# Written request
Swap "question mark" for "icon" in the listing below, from the line with "Task: Click the" through the end of the listing, and give these lines again with all else unchanged. Leave the pictures out of the answer.

------ Data lines

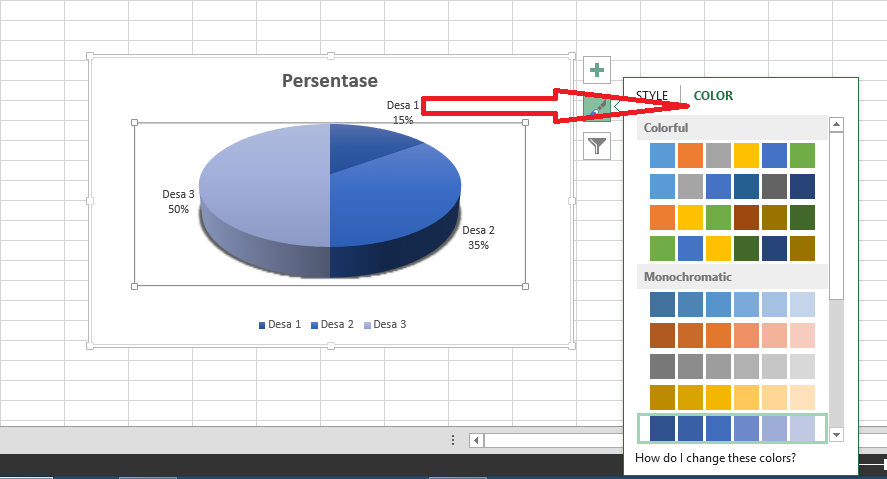Choose the first Colorful palette row
This screenshot has width=887, height=479.
pos(732,155)
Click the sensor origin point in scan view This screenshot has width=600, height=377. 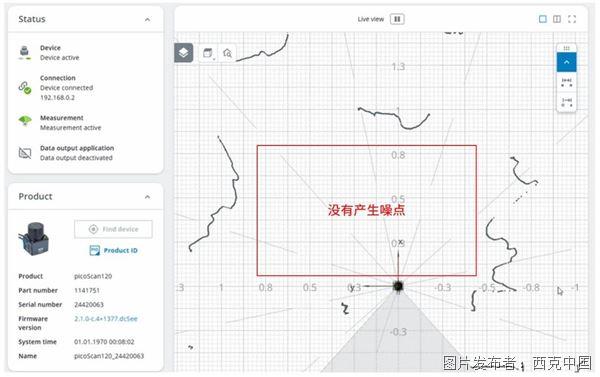pyautogui.click(x=398, y=286)
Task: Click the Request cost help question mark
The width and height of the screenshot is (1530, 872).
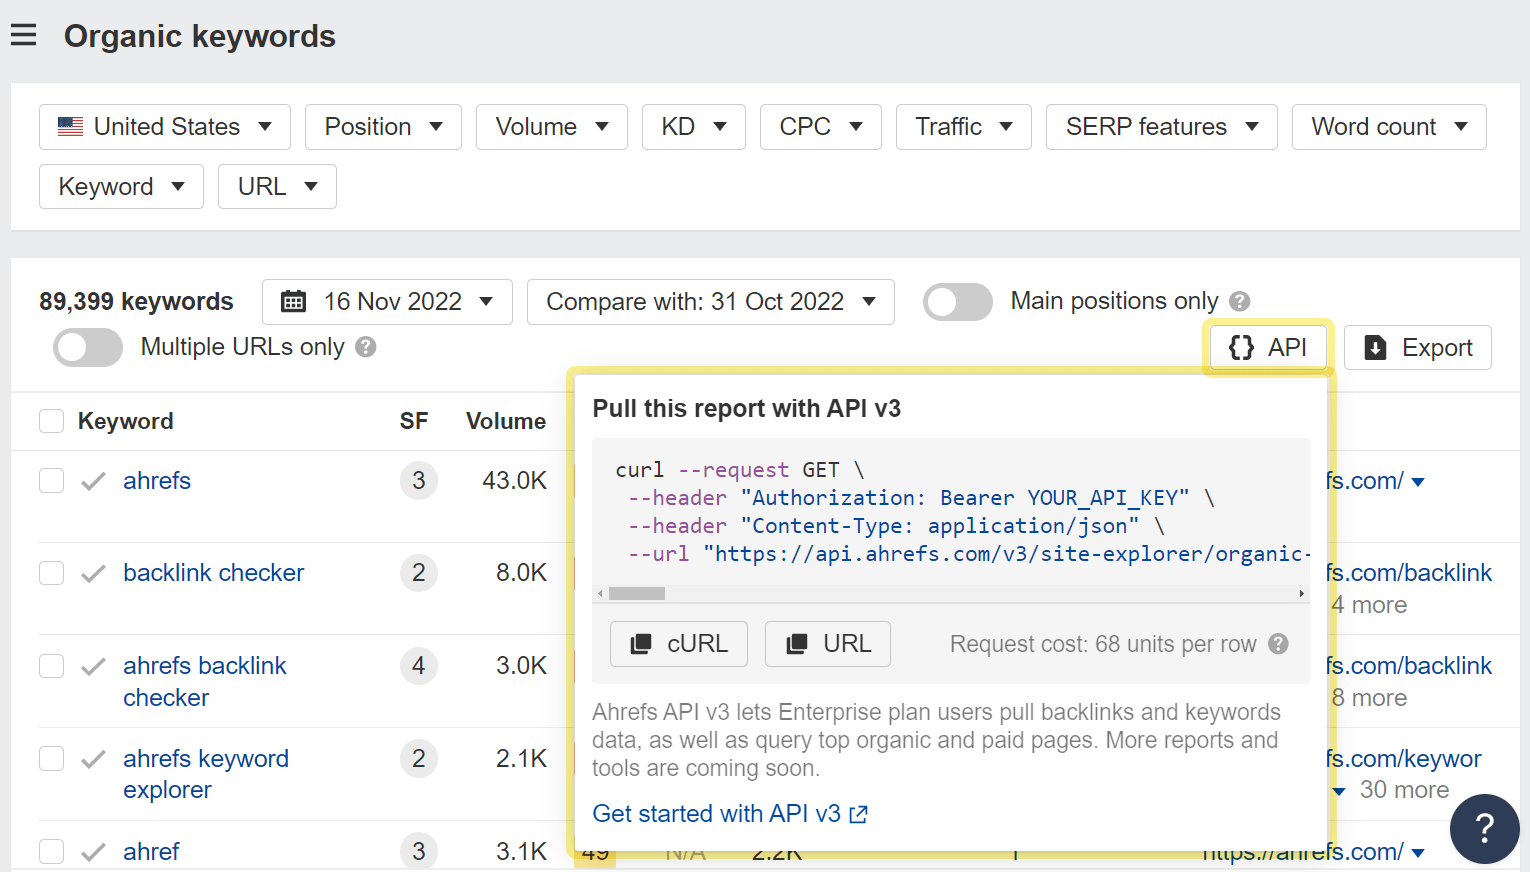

------------

# Solution for this problem
Task: Click the Request cost help icon
The width and height of the screenshot is (1530, 872).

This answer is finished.